| Required work |
Instruction for the data below: set down exactly the lines from the line with "Task: Click 'Courtesy: Richard" to the line with "Screen dimensions: 660x523", inclusive, and no others.

| Data for this exercise |
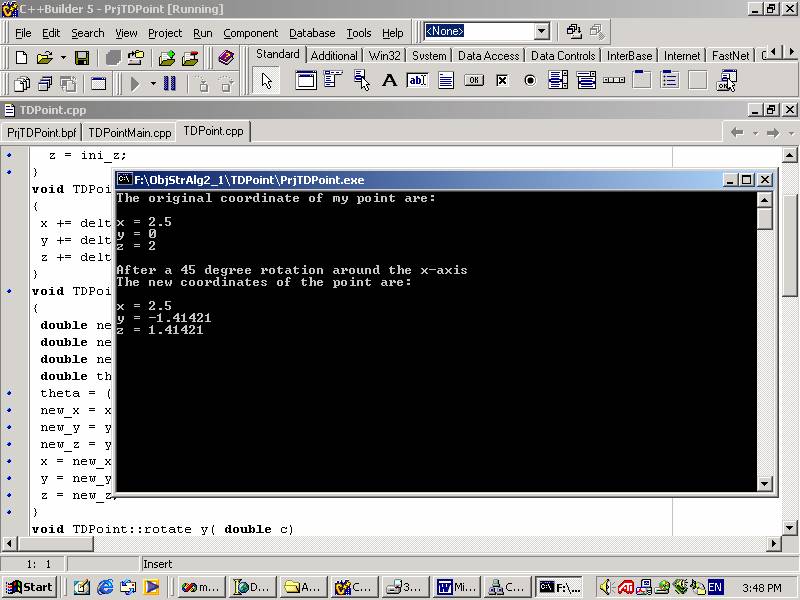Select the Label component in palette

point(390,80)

* * *

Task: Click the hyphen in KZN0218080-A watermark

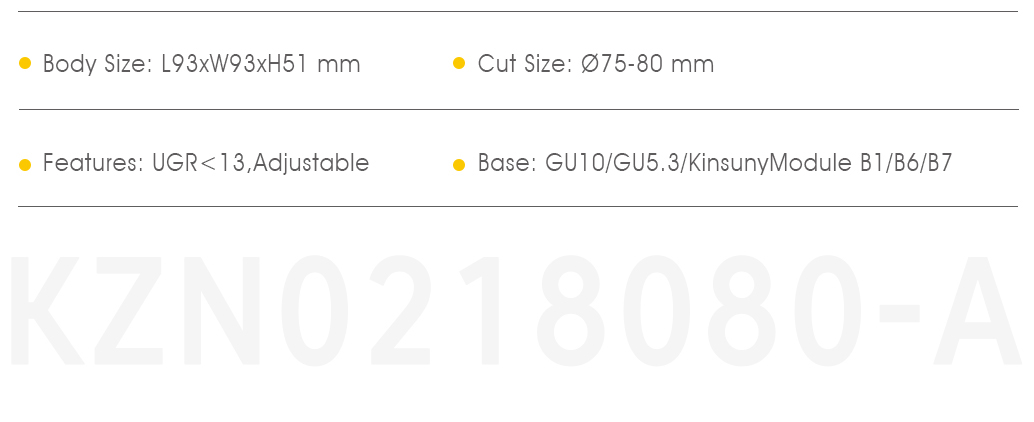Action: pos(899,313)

* * *

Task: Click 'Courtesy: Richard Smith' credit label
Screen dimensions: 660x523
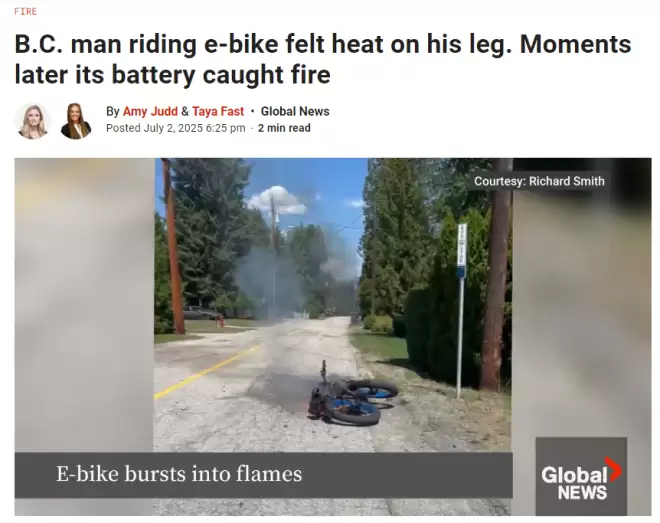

| Solved problem |
Task: Click 'Courtesy: Richard Smith' credit label
Screen dimensions: 660x523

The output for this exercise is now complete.